◆ WHAT IS REQUIRED ◆
Return the data below unaltered, but strip out the pictures.
### GIVEN ENTRIES ###
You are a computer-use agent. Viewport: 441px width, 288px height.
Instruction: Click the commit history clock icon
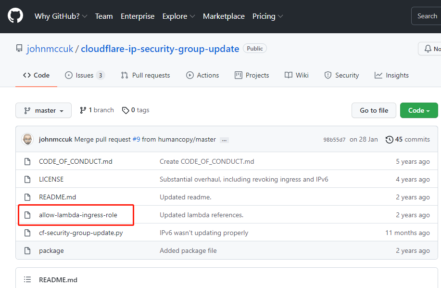click(x=389, y=139)
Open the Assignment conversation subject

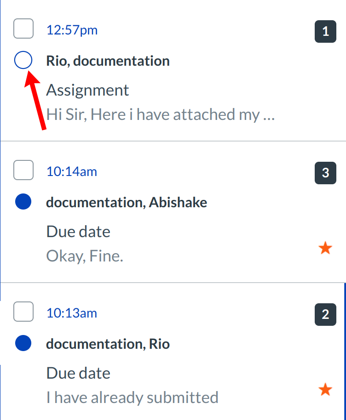[x=88, y=90]
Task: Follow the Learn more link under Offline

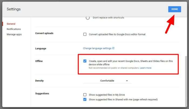Action: [x=146, y=68]
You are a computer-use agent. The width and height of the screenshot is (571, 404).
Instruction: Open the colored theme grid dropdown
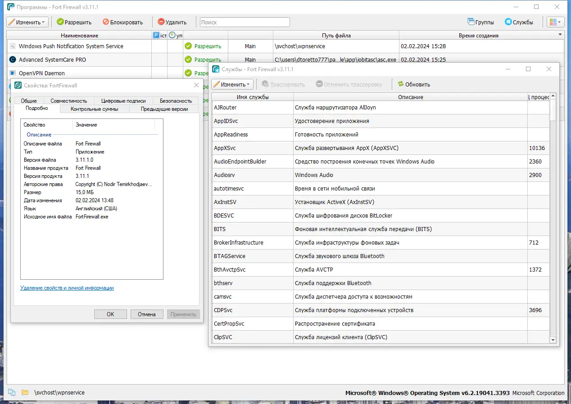coord(556,22)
###
◆ RESULT ◆
You are a computer-use agent. Viewport: 441px width, 288px height.
Instruction: Click the commit history clock icon
click(x=389, y=139)
Open the Assignment conversation subject

[x=88, y=90]
Task: Follow the Learn more link under Offline

Action: [x=146, y=68]
You are a computer-use agent. The width and height of the screenshot is (571, 404).
Instruction: Open the colored theme grid dropdown
coord(556,22)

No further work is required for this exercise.